Ne consegue che qualunque riforma fiscale deve essere finanziata con risorse ricavate all’interno del bilancio pubblico. Il coraggio, cioè, non sta nel tagliare le tasse ma nel reperire le risorse. I dati dell’Agenzia delle Entrate del 2018 dimostrano che l’attuale Irpef è regressiva, pagano di più i redditi medio-bassi e di meno i redditi alti. Se introducessimo una riforma Irpef a tre aliquote (20% da 20 a 50mila euro, 30% tra 50 e 100mila euro e 43% sopra i 100mila euro), si avrebbe un abbassamento delle tasse di circa 40 miliardi di euro. Questi sgravi andrebbero per l’80% ai redditi medio-bassi. Questa Irpef sarebbe pertanto progressiva e rispetterebbe il dettato costituzionale. Per la copertura finanziaria basterebbe tagliare 40 miliardi, la metà delle attuali tax expenditure a pioggia. Alla riforma Irpef si deve affiancare l’azzeramento dell’Irap e/o la riduzione del cuneo fiscale-contributivo per le imprese per 20 miliardi, compensandoli con una pari riduzione degli oltre 50 miliardi di fondi perduti che ogni anno, da oltre trent’anni, eroghiamo a pioggia.

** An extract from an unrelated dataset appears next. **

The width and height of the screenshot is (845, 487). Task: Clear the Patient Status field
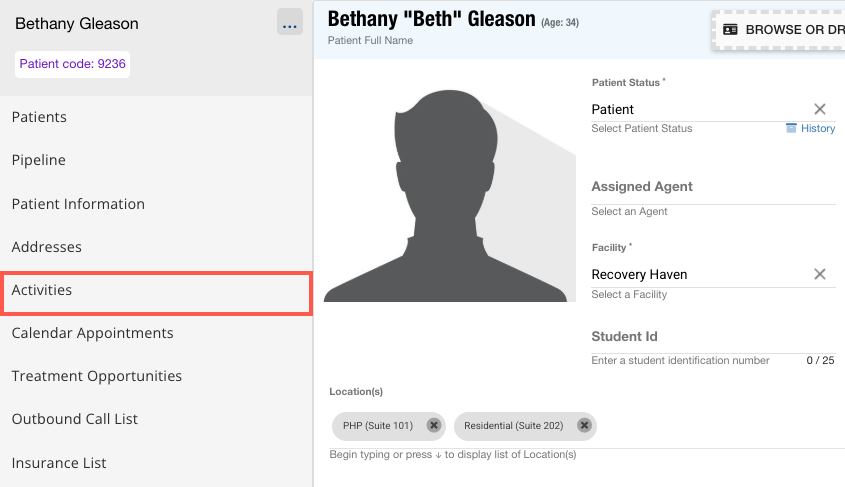tap(819, 109)
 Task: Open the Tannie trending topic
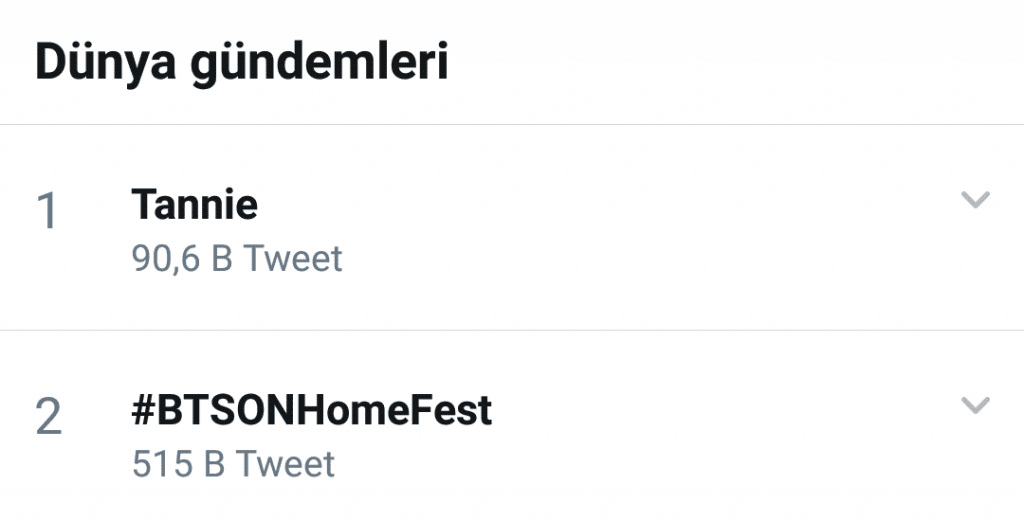195,205
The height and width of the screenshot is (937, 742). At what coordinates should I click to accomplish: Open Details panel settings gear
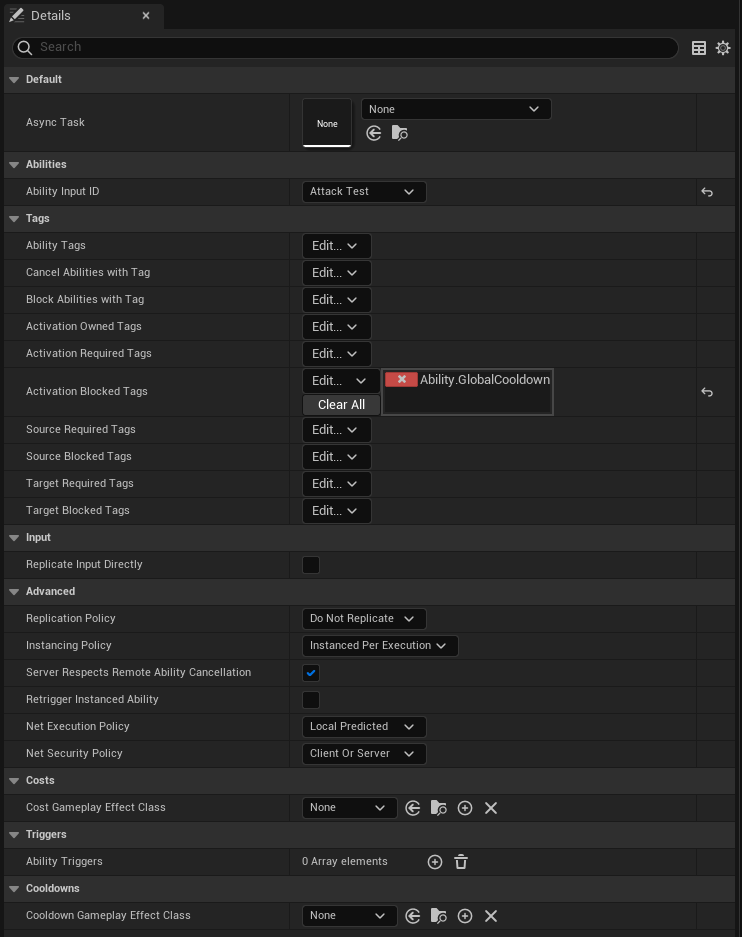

Avremmo così una riforma fiscale strutturale, credibile e semplice. Ciò che non è affatto semplice è trovare il consenso politico, sempre bloccato finora dalle mille corporazioni, congreghe e lobbies trasversali che da decenni sguazzano su quegli sprechi di spesa, sulle piogge di agevolazioni fiscali e su elusione ed evasione. Poi si affiancano cinque riforme strutturali: sanità (più medici, più infermieri, più presidi territoriali con tutti i medici di base messi in rete e meno ruberie negli acquisti e nelle forniture), giustizia civile e penale (riforma del Consiglio superiore della magistratura e separazione delle carriere), pubblica amministrazione (autocertificazioni e silenzio-assenso in tempi brevi e automatici), scuola-università (messa a norma di tutti gli edifici scolastici, assunzioni e carriere per meriti verificabili sul campo), piano per il riassetto idrogeologico, riconversione ambientale e infrastrutture (ferroviarie, stradali, portuali, aereoportuali per fare dell’Italia intera la vera piattaforma naturale al centro del mediterraneo). Su ciascuna riforma si devono mettere 10 miliardi all’anno per cinque anni. Il totale delle cinque riforme sarebbe quindi tutto finanziabile con i fondi europei, senza alcun ricorso al mercato. Con questo avremmo una ripresa strutturale della crescita al 3%, occupazione in aumento e disoccupazione in forte riduzione, conti pubblici in ordine e debito sostenibile. Senza questo, continueremo a stare sotto la spada di Damocle di un terribile autunno 2020.